Bersaing di Pasar Nasional

Terkait pemasaran, Tanto Pratondo mengatakan, Kopi Robusta Wine sudah dipasarkan salah satu alumni hingga menembus pasar nasional, Yogyakarta dan Bandung, bermerek dagang COF-FEE-IN dengan tagline taste of Lampung. Kopi Robusta Wine kemasan 200 gram dijual dengan harga Rp20.000.

Pengusaha muda alumni Fakulas Pertanian Unila tersebut telah memiliki mitra petani kopi dengan kapasitas panen 500 kg hingga 1 ton kopi petik merah.

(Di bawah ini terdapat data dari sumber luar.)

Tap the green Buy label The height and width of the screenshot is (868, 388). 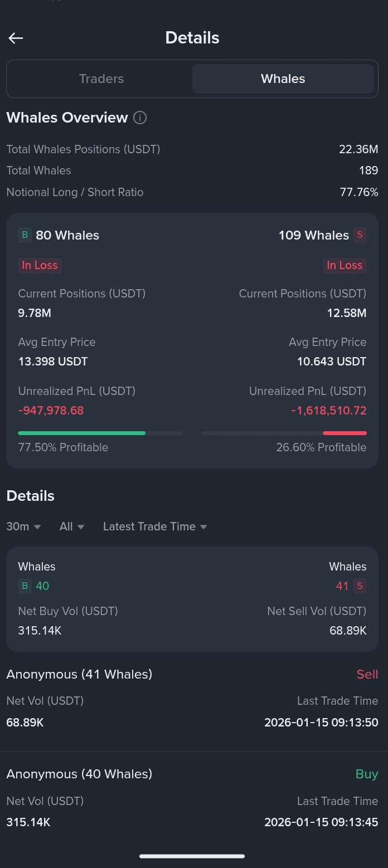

Setelah melakukan proses fermentasi dan pengeringan, kulit kopi dikupas, lalu disimpan dalam bentuk biji kopi kering (green bean) agar tahan lama.

“Pengusaha yang merupakan alumni pertanian Unila ini sudah tahu selera pasar. Green bean itu ada yang diroasting untuk menghasilkan kopi medium to dark dan dijual ke kafe-kafe, lalu roasting medium untuk penikmat kopi,” kata Tanto.

Erdi Suroso menambahkan, selama dua tahun ini, pemasaran Kopi Robusta Wine juga telah menembus pasar luar negeri melalui tangan-tangan alumni, di antaranya di Malaysia.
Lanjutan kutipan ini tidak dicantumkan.